Dataset content ::
=== Begin Enclosure ===

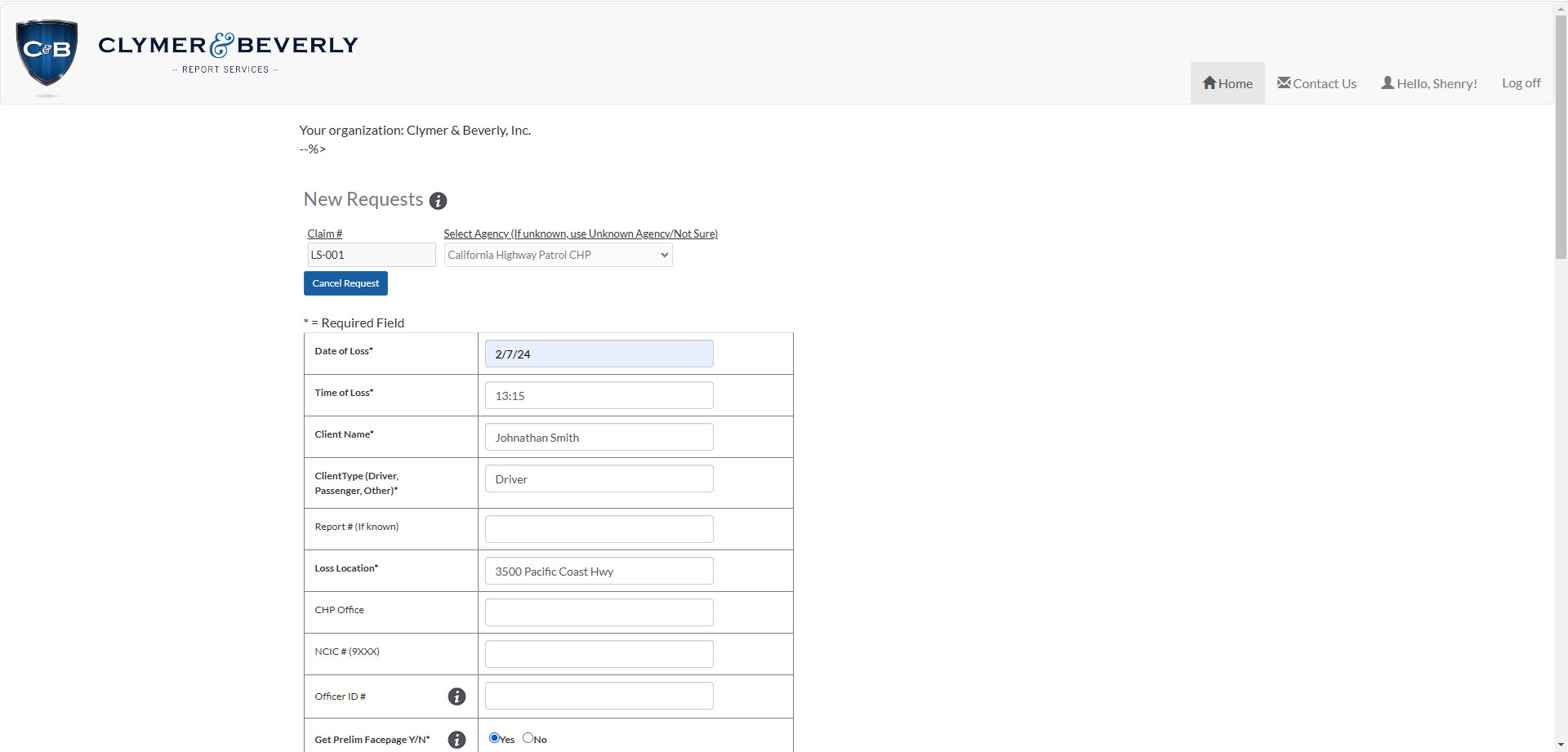Click the user profile icon by Hello
Image resolution: width=1568 pixels, height=752 pixels.
click(x=1387, y=83)
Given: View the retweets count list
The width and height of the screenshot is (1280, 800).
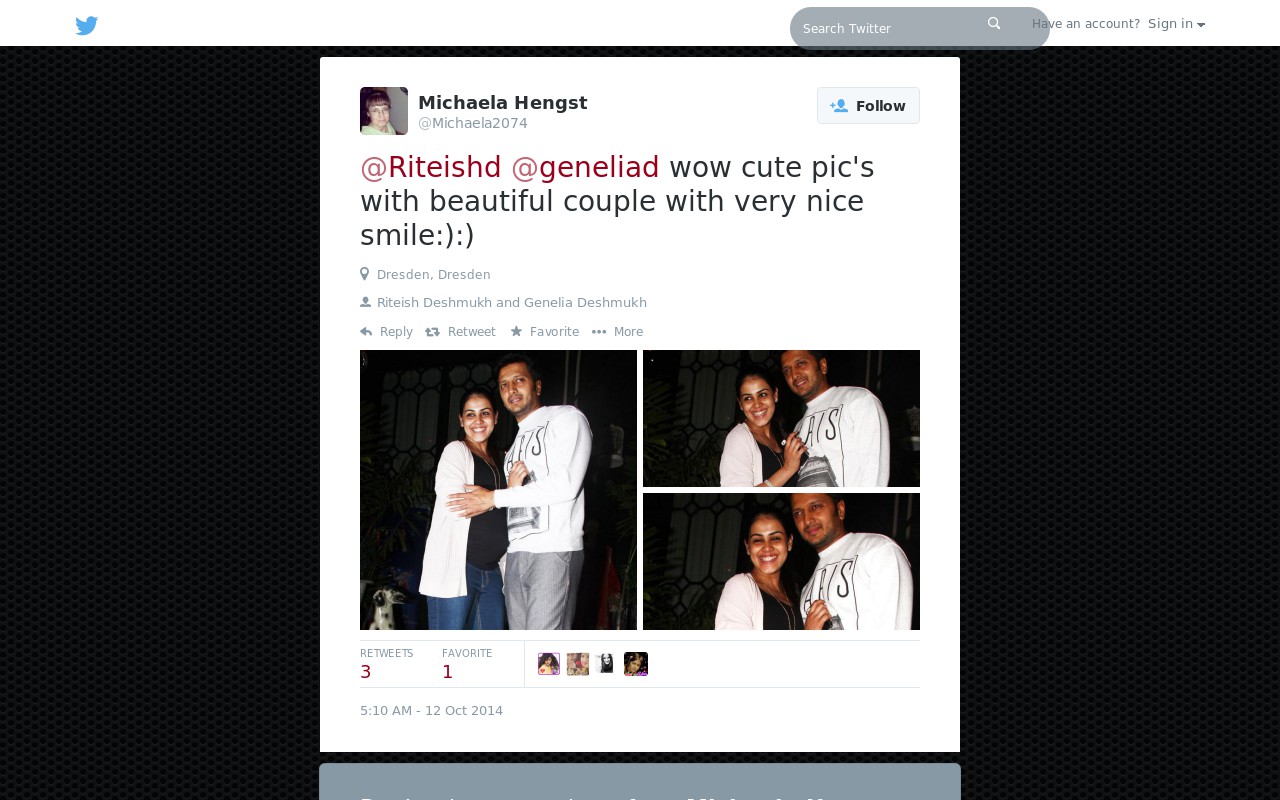Looking at the screenshot, I should point(386,664).
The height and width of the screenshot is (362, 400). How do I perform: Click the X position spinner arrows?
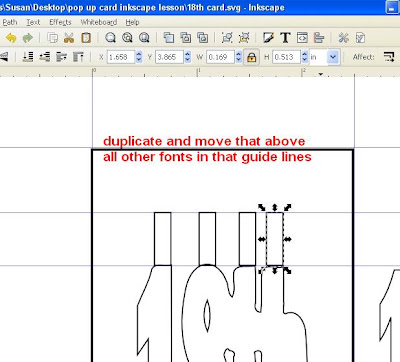[x=139, y=57]
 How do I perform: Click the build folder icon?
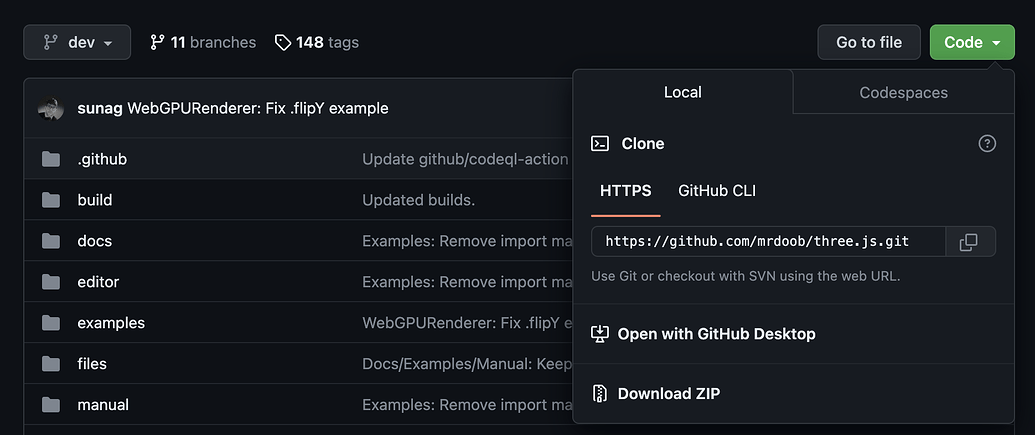pyautogui.click(x=51, y=200)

=== End Enclosure ===

Activity ::
Starting with the line that contains "The width and" and ending with the last line of the data above, transcribe exactly those lines and no others, without pictures.

Answer to this exercise ::
The width and height of the screenshot is (1280, 800).
Looking at the screenshot, I should point(386,664).
The height and width of the screenshot is (362, 400). How do I perform: Click the X position spinner arrows?
[x=139, y=57]
 How do I perform: Click the build folder icon?
pyautogui.click(x=51, y=200)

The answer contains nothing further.